Slashdot Mirror


User: Gingko

Gingko's activity in the archive.

Stories
0
Comments
65
First seen
Last seen
Profile
(view on slashdot.org)

Comments · 65

  1. Re:Uh, right. on Jumping From Computer To Computer · · Score: 1

    Actually, while that is of note, it's not necessarily 'the most important', and probably not the most difficult or interesting. We do pretty well with e-mail and web-pages stored on remote locations. That's definitely a starting point. Data services fit into the ubiquitous computing model like any other. Don't like where your data is stored? Migrate it. Have this done automatically. The ideas mooted here do make the ownership issue more acute, but they hardly raise the questions for the first time.

    Henry

  2. Re:Uh, right. on Jumping From Computer To Computer · · Score: 2, Interesting

    This is *exactly* right. Having terminals everywhere isn't the point, but having computers everywhere *is*. We're not far away from a situation where (initially only in localised areas) a computing substrate is ubiquitously available to all at all physical locations: the infrastructure might as well be wired/wireless Internet. The middleware is the key because processes are no longer tied to a particular computer. Processes and the underlying hardware can be supplied by separate vendors, and the process can migrate itself to another platform transparently - at a cost.
════════
[CHALLENGES]
**a.** In the Gingko archive page:
(i) How many comments does it list for Gingko?
(ii) What score does the first comment carry?
(iii) Which two things does the first comment say we already handle well when they are stored remotely?
**b.** According to the second comment on the Gingko archive page, why is the middleware the key?
The lines after this come from a separate source.

[DATA LINES]
════════
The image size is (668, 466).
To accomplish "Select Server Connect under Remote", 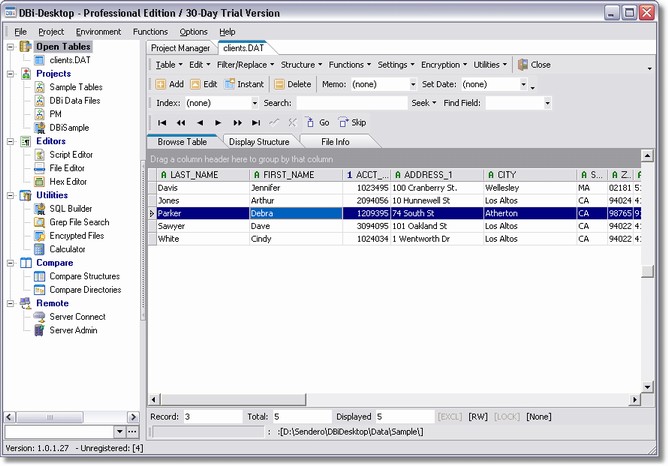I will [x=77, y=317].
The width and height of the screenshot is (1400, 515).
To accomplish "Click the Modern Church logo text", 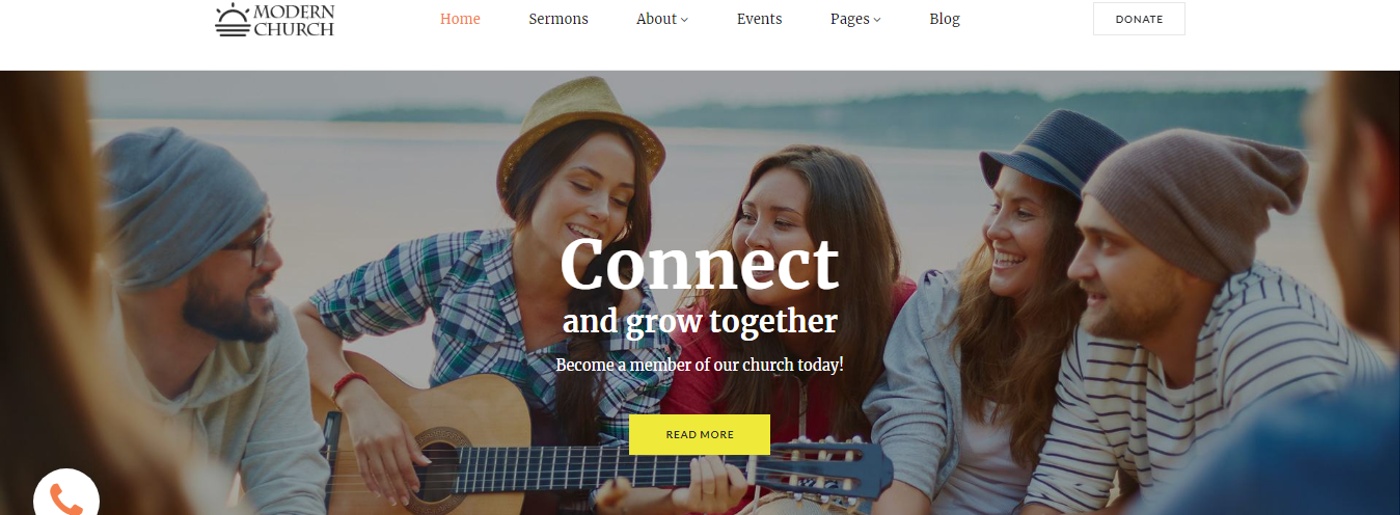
════════
[RESULTS IN ORDER]
**a.**
(i) 65
(ii) 1
(iii) E-mail and web pages

**b.** The middleware is the key because processes are no longer tied to a particular computer. Processes and the hardware beneath them can come from separate vendors, and a process can migrate itself to another platform transparently, at a cost.